In March 1910 Savarkar was arrested on various charges relating to subversion and incitement to war and was sent to India for trial and convicted. In a second trial he was convicted of his alleged complicity in the assassination of a British district magistrate in India, and, after sentencing, he was transported to the Andaman Islands for detention “for life.” He was brought back to India in 1921 and released from detention in 1924. While imprisoned he wrote Hinditva: Who Is a Hindu? (1923), coining the term Hindutva (“Hinduness”), which sought to define Indian culture as a manifestation of Hindu values; this concept grew to become a major tenet of Hindu nationalist ideology.

Savarkar resided in Ratnagiri, India, until 1937, when he joined the Hindu Mahasabha, which militantly defended the Hindus’ claims of religious and cultural supremacy over Indian Muslims. He served as president of the Mahasabha for seven years. In 1943 he retired to Bombay. When Mohandas K. Gandhi was assassinated in 1948 by a former member of the Mahasabha, Savarkar was implicated, but he was acquitted in his subsequent trial because of insufficient evidence.

Shankarrao Bhavrao Chavan Death Anniversary


 

Shankarrao Bhavrao Chavan, who passed away on 26 February 2004, was an Indian politician who served twice as Chief Minister of Maharashtra from 1975 until 1977 and from 13 March 1986 until 26 June 1988.He was the Finance Minister of India from 1988 to 1989 in Rajiv Gandhi ministry. He also served as the Home Minister of India twice, from 31 December 1984 to 12 March 1986 in the Rajiv Gandhi cabinet, and from 21 June 1991 to 16 May 1996 in the P.V. Narasimha Rao cabinet.
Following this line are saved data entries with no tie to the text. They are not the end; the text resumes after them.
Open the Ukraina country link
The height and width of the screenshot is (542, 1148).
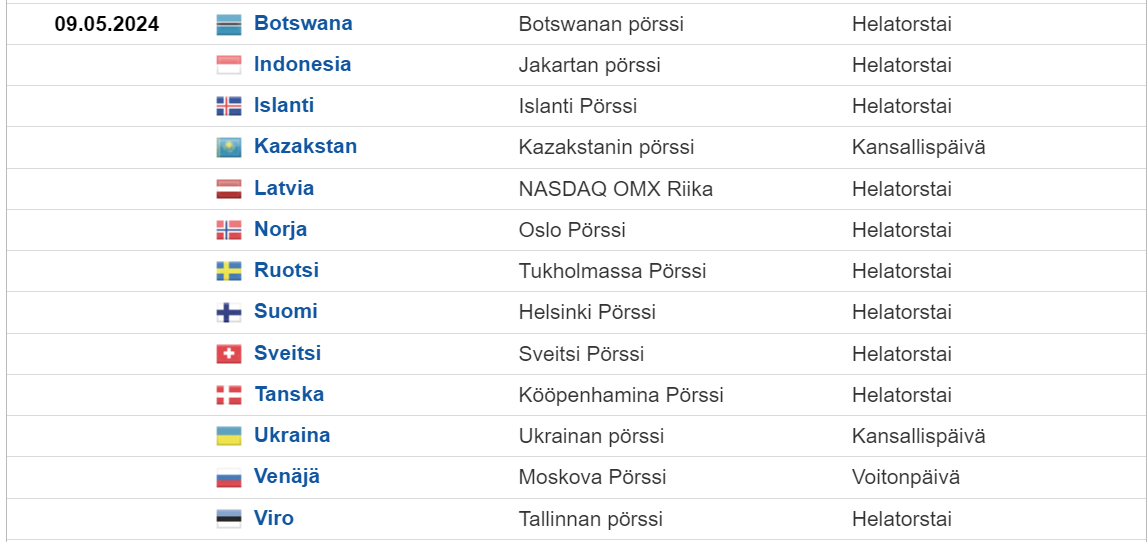pos(292,435)
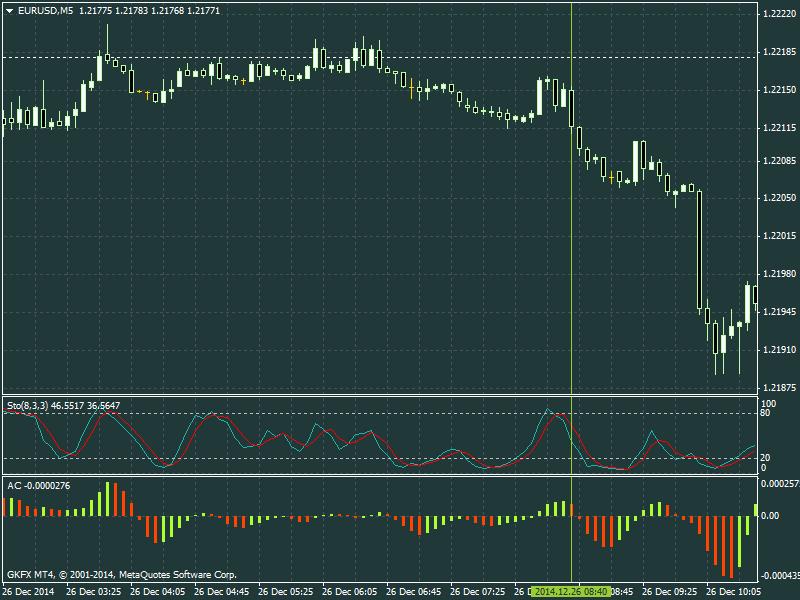
Task: Click the AC scale 0.00 value
Action: tap(769, 516)
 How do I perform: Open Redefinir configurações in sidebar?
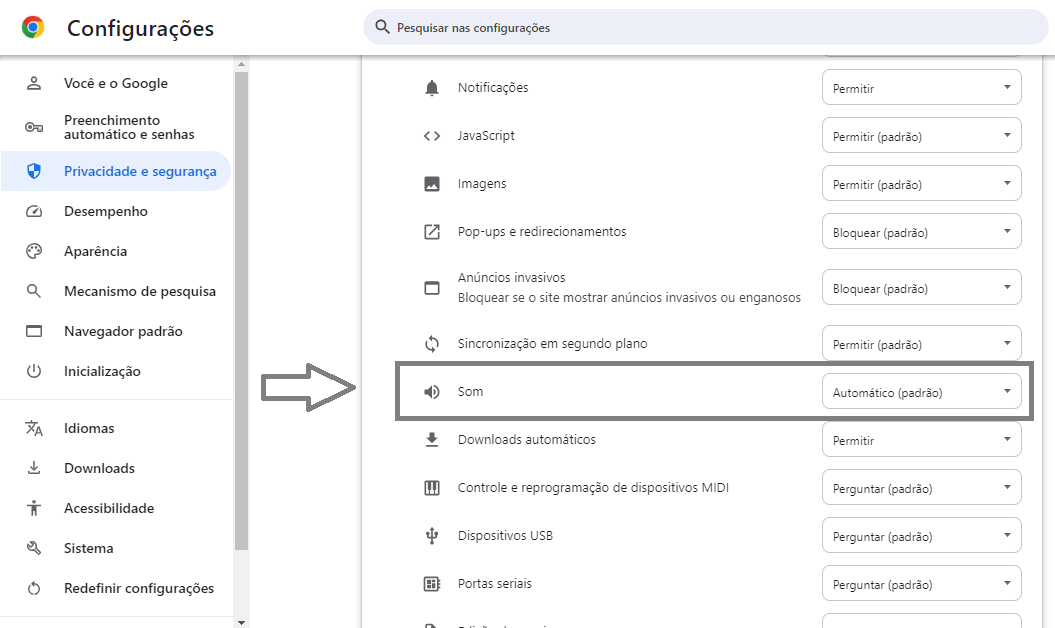138,588
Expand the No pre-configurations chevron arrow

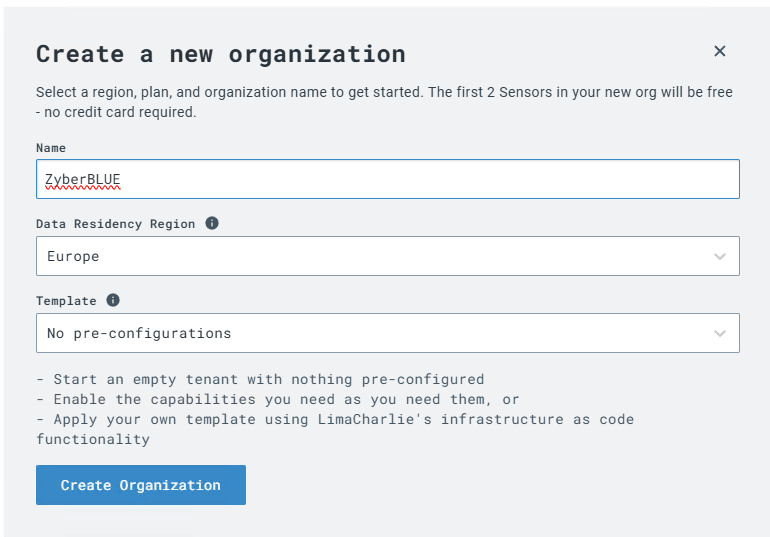pos(719,333)
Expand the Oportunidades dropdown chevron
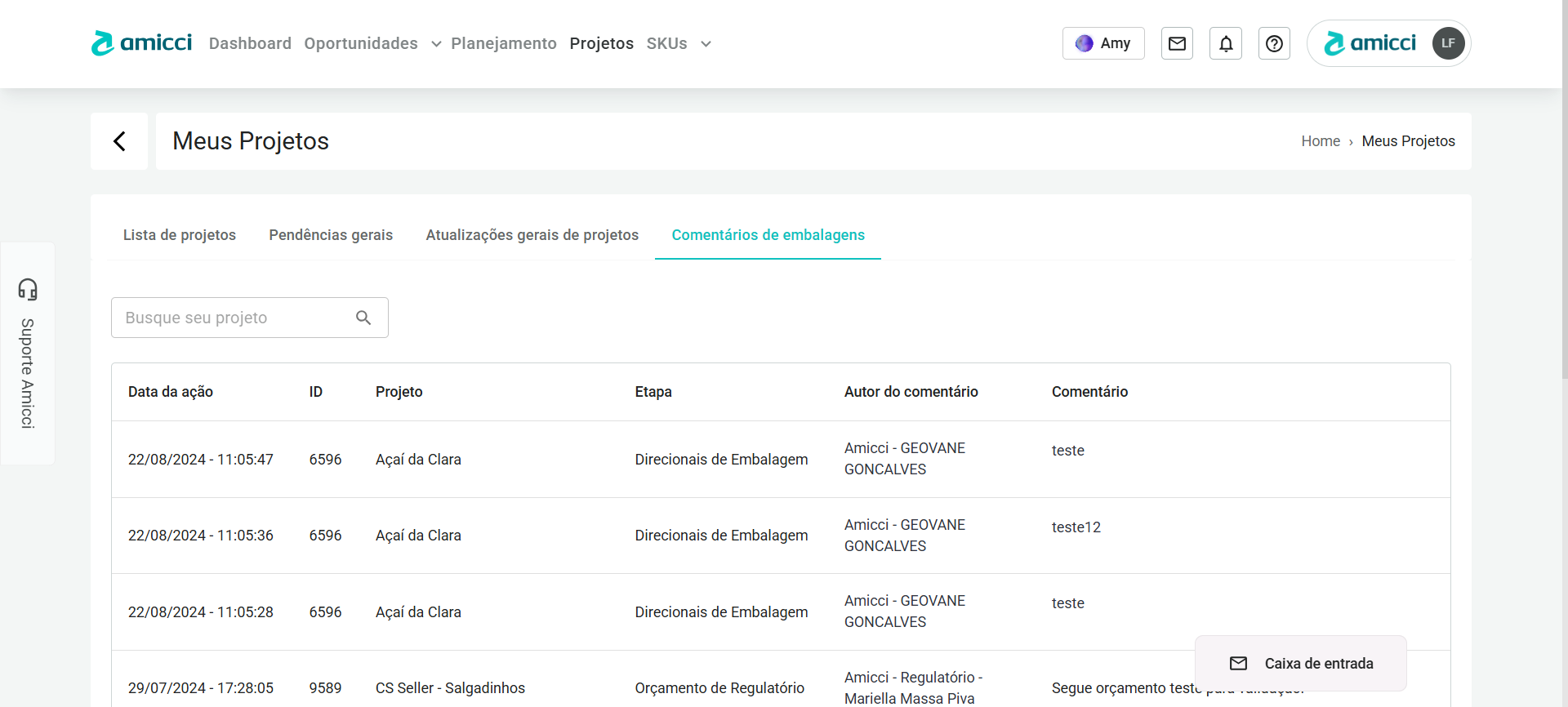Viewport: 1568px width, 707px height. (x=436, y=44)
Sir Benegal Narsing Rau Birth Anniversary


 

Sir Benegal Narsing Rau, born on 26 February 1887, Karkala or Mangalore, Mysore [now Karnataka], was one of the foremost Indian jurists of his time. He helped draft the constitutions of Burma (Myanmar) in 1947 and India in 1950. As India’s representative on the United Nations Security Council (1950–52), he was serving as president of the council when it recommended armed assistance to South Korea  (June 1950). Later he was a member of the Korean War cease-fire commission.

A graduate of the Universities of Madras and Cambridge, Rau entered the Indian civil service in 1910. After revising the entire Indian statutory code (1935–37), he was knighted (1938) and made judge (1939–44) of the Bengal High Court at Calcutta (Kolkata). His writings on Indian law include a noted study on constitutional precedents as well as articles on human rights in India. Rau served briefly (1944–45) as prime minister of Jammu and Kashmir state. In 1949 he became India’s permanent representative to the UN. From February 1952 until his death, he was a judge of the Permanent Court of International Justice, The Hague. Before his election to the court, he was regarded as a candidate for secretary-general of the United Nations.